A young woman from Los Angeles California named Iva Toguri D’Aquino hosted a Japanese propaganda radio program aimed at US troops during WWII. After college in 1940, she went back to Japan to help her sick aunt and to study medicine. She left without a passport and only had her ID. The Japan bombed Pearl Harbor and she was stuck there. As WWII raged on, Japan unsuccessfully tried to force Tuguri to renounce her US citizenship, and without her passport she couldn’t go back to America. She didn’t want to swear allegiance to the Japanese emperor, and so became an enemy alien.

She got a job as a typist writing scripts for Radio Tokyo and was asked to host an English speaking show called Zero Hour. The goal of Zero Hour was to demoralize GIs in the South Pacific, exaggerating number of dead troops but otherwise be somewhat entertaining with her pretty, feminine, American voice. The troops called her and others like her in similar broadcasts Tokyo Roes. Tuguri would sneak in medicine and food to American POWs. After the war ended, a manhunt went out to these Tokyo Roses, and Tuguri was captured by the US Army and investigated for treason for broadcasting enemy propaganda. She spent a year in Japan, then re-arrested and sent as a prisoner to America.

She was put to trial as a traitor and was sentenced 10 years in prison by an anti-Japanese judge who relied on false testimony. She served six, getting off early for good behavior. She would spend the next 20 years with her family in Chicago as a stateless citizen. She fought for a pardon several times over the years and in 1977 an episode of 60 Minutes aired, revealing Toguri’s true story and highlighting her ongoing fight for justice. Apparently President Gerald Ford saw that episode and pardoned Tokyo Rose on January 19, 1977.
1883 – The first electric lighting system employing overhead wires, built by Thomas Edison, begins service at Roselle, New Jersey.

1825 – The tin can is patented by Timothy Dagggett and his father-in-law Ezra. Prior to this Thomas had published a map of the area of conflict in the War of 1812.

1938 – Alfred Mosher Butts makes the layout for the board game Scrabble! Scrabble was actually a real word that meant to scratch furiously! If that’s not enough for you, just remember there’s also Super Scrabble@! Incidentally, if you’re looking for a word that ends in Q and is legal, there’s the word umiaq, u-m-i-a-q, and tranq. Pretty sure those are legit. As far as I know there are no legal words that end in the letter X.



1990 – D.C. Mayor Marion Barry is arrested for smoking crack.
I’d say this can only happen in America but it happens in Canada too.
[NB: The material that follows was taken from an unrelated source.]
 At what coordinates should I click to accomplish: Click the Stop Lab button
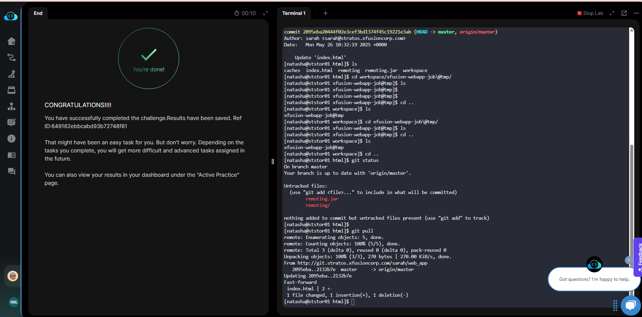tap(590, 13)
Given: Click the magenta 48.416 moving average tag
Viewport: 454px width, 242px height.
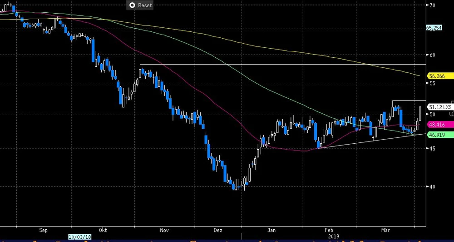Looking at the screenshot, I should pos(435,124).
Barry was elected four times for mayor of Washington DC, twice after his arrest for smoking crack in a hotel. He was also in trouble for failure to file tax returns and pay taxes, traffic violations, racial remarks against Asians, but out of these the crack problem was the funniest. Wikipedia says about his 4 time election that he was a popular and influential figure in the local political scene. I love that about Wiki. Instead of calling it the thousands of constituents who are on the city’s payroll, Wiki calls it influential. Riiight.